Crisis may leave lasting legacy on energy trade
Beyond the immediate market impact, the crisis may leave a lasting legacy on the energy trade.
Countries that experienced supply disruptions are already seeking greater diversification.
Asian importers are exploring new LNG contracts outside the Gulf. Producers in regions such as the Americas, Africa and the eastern Mediterranean are likely to benefit from renewed interest in supply security. The crisis has reinforced a lesson repeatedly demonstrated over the last decade: excessive dependence on a single transit route carries significant risks.
The East Med in particular could emerge as a longer-term beneficiary. The strategic value of gas resources in Egypt, Israel, Cyprus and potentially Greece has increased as consumers seek alternatives to supplies that depend on Hormuz.
For oil markets, the most likely outcome is, therefore, neither a return to the extreme prices feared during the crisis, nor a collapse into prolonged oversupply.
The geopolitical risk premium will continue to decline as confidence improves, but physical constraints, inventory rebuilding, cautious shipping behaviour and lingering political uncertainty should prevent prices from falling too far.
Current market expectations of Brent stabilising in the $75-85/b range appear more realistic than predictions of either $150/b oil or a return to pre-crisis lows.

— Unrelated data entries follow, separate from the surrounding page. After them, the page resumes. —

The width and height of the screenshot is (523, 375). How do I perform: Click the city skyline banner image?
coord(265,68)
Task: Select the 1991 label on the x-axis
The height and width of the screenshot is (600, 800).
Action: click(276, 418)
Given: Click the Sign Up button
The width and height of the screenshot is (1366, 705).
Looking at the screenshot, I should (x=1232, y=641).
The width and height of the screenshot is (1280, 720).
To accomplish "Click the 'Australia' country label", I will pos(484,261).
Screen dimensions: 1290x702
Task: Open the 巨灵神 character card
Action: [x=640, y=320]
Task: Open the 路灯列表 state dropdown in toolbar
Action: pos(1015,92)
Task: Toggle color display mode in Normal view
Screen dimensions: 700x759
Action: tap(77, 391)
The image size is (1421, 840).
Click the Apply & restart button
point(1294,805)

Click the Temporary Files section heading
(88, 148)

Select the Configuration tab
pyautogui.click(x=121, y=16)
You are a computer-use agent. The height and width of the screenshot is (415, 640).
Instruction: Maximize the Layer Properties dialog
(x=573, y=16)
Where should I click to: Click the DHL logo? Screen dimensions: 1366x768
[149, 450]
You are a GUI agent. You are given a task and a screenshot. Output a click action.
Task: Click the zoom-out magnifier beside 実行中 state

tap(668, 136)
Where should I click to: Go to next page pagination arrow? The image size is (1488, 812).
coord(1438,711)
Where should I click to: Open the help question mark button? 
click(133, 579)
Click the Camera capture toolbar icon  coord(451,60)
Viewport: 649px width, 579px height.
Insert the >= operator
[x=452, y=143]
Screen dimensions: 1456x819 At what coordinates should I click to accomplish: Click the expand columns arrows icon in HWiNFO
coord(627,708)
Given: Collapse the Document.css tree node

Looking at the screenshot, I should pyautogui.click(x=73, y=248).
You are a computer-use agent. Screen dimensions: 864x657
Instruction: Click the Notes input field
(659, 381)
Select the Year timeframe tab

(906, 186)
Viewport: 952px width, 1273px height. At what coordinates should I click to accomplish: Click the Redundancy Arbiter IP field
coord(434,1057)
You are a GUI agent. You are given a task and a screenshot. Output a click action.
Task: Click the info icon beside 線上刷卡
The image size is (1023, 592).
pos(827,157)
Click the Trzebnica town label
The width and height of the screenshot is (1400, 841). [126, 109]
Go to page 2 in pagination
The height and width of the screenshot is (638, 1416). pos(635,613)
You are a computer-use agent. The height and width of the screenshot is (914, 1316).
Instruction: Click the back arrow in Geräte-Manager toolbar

The key message is simple. The agreement represents an important breakthrough and significantly reduces the immediate risk of another energy shock. But it does not restore the world to where it was before the conflict began.
Energy markets can remove a risk premium overnight. Rebuilding trust, supply chains and confidence takes much longer.
The US-Iran deal may mark the end of the crisis. It does not mark the end of its consequences.